Actions to take:
a) Please list each component that the electrolyzer patent excerpt says the electrolyzer system includes in its first example aspect.
b) Resume the electrolyzer patent excerpt after its last sentence, keeping the same style.

Page excerpt:
········

Patent Application
20250215576
Aspects of the present disclosure relates generally to an electrolyzer system.
Electrolyzer systems use electricity to produce hydrogen and oxygen from H2O.
Aspects and advantages of embodiments of the present disclosure will be set forth in part in the following description, or may be learned from the description, or may be learned through practice of the embodiments.
One example aspect of the present disclosure is directed to an electrolyzer system. The electrolyzer system includes a water storage tank configured to store water. The electrolyzer system further includes an electrolyzer in fluid communication with the water storage tank, the electrolyzer configured to generate a water-oxygen mixture from the water. The electrolyzer system further includes a pressure reducer configured to reduce pressure of the water upstream of the of the electrolyzer, the pressure reducer located between the water storage tank and the electrolyzer. The electrolyzer system further includes a post-stack pump configured to increase pressure of the water-oxygen mixture downstream of the electrolyzer.
Another example aspect of the present disclosure is directed to a method for producing high-pressure oxygen in an electrolyzer. The method includes reducing, by a pressure reducer, pressure of water upstream of an electrolyzer, the electrolyzer configured to generate a water-oxygen mixture from the water. The method further includes increasing, by a post-stack pump, pressure of the water-oxygen mixture downstream of the electrolyzer.
Another example aspect of the present disclosure is directed to a fluid circuit for an electrolyzer system. The fluid circuit includes a water storage tank configured to store water. The fluid circuit further includes an electrolyzer in fluid communication with the water storage tank, the electrolyzer configured to generate a water-oxygen mixture from the water. The electrolyzer is pressure isolated from the water storage tank through one or more controllable pressure isolating components.

········

Records in a dataset:
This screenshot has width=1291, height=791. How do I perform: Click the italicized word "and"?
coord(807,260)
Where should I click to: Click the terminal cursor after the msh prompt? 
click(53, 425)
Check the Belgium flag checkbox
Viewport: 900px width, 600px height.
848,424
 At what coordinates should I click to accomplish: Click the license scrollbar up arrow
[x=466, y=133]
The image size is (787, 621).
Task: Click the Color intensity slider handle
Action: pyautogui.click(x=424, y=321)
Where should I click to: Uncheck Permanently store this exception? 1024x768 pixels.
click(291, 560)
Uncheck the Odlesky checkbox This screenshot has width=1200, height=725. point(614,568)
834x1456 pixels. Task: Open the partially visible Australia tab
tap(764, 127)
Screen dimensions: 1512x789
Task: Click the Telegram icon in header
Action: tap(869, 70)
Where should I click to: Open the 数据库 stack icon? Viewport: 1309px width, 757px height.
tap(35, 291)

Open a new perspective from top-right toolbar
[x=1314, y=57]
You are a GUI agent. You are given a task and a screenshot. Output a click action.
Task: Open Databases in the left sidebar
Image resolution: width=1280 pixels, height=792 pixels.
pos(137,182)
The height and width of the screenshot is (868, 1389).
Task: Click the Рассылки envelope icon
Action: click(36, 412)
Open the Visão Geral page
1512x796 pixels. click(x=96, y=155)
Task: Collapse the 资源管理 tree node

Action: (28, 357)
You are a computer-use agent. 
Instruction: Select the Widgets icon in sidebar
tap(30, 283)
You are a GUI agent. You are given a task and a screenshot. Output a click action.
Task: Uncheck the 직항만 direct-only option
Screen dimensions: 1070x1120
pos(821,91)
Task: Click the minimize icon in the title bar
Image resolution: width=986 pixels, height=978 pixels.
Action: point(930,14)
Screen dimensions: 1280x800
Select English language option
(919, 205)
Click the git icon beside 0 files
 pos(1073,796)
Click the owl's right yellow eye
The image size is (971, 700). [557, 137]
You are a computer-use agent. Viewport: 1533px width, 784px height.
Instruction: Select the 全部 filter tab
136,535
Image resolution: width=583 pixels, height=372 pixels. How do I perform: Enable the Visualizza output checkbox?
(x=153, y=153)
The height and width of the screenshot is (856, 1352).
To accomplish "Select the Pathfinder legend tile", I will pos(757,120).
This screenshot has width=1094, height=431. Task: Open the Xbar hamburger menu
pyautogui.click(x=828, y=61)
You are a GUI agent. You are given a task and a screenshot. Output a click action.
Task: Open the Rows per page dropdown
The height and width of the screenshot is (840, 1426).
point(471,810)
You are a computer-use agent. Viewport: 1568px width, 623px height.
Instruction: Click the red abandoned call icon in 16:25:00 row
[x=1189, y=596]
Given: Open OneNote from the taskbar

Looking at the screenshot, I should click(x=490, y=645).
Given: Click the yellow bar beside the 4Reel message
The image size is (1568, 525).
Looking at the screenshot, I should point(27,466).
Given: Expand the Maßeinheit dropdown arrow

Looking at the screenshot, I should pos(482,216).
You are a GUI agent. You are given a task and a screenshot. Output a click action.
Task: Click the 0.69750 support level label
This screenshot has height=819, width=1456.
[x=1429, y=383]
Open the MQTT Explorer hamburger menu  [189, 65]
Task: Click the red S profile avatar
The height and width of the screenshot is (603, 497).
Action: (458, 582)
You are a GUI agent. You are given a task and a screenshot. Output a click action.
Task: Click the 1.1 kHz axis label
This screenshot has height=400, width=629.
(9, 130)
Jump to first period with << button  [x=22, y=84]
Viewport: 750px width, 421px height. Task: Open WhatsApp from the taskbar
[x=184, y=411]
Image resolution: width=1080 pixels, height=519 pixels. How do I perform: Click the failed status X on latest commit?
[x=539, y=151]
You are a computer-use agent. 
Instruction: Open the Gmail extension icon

········

Answers for the exercise:
a) Water storage tank, electrolyzer, pressure reducer, post-stack pump

b)
These and other features, aspects and advantages of various embodiments will become better understood with reference to the following description and appended claims. The accompanying drawings, which are incorporated in and constitute a part of this specification, illustrate embodiments of the present disclosure and, together with the description, serve to explain the related principles.
Detailed discussion of embodiments directed to one of ordinary skill in the art are set forth in the specification, which makes reference to the appended figures, in which:
Reference now will be made in detail to embodiments, one or more examples of which are illustrated in the drawings. Each example is provided by way of explanation of the embodiments, not limitation of the present disclosure. In fact, it will be apparent to those skilled in the art that various modifications and variations can be made to the embodiments without departing from the scope or spirit of the present disclosure. For instance, features illustrated or described as part of one embodiment can be used with another embodiment to yield a still further embodiment. Thus, it is intended that aspects of the present disclosure cover such modifications and variations. As used herein, the use of the term “about” in conjunction with a numerical value is intended to refer to within 10% of the numerical value. As used herein, the terms “upstream” and “downstream” are used to specify a position along a flow path relative to a component in reference to the flow direction of a fluid. Specifically, the term “downstream” refers to a position located apart from a component along the flow path in the direction the fluid is flowing while the term “upstream” refers to a position that is located apart from the component along the flow path in a direction that is opposite the direction the fluid is flowing.
Example aspects of the present disclosure are directed to an electrolyzer system with a high oxygen output pressure. Electrolyzer systems produce oxygen (e.g., oxygen gas) from liquid water (e.g., H2O) through the process of electrolysis. A high oxygen output pressure from the electrolyzer system may be advantageous to downstream application possibilities such as gas treatment, chemical or physical processes, or simply the storage of oxygen. In addition, the compression of the oxygen at subsequent processes may be reduced or rendered obsolete.
In some instances, the output pressure of the oxygen produced by an electrolyzer system is limited by pressure-sensitive components (e.g., electrolyzer stack) within the electrolyzer system that may be configured to operate within a set pressure range. Accordingly, a way of increasing the output pressure of the electrolyzer system while keeping pressure-sensitive components (e.g., electrolyzer stack) within an acceptable pressure range would be beneficial.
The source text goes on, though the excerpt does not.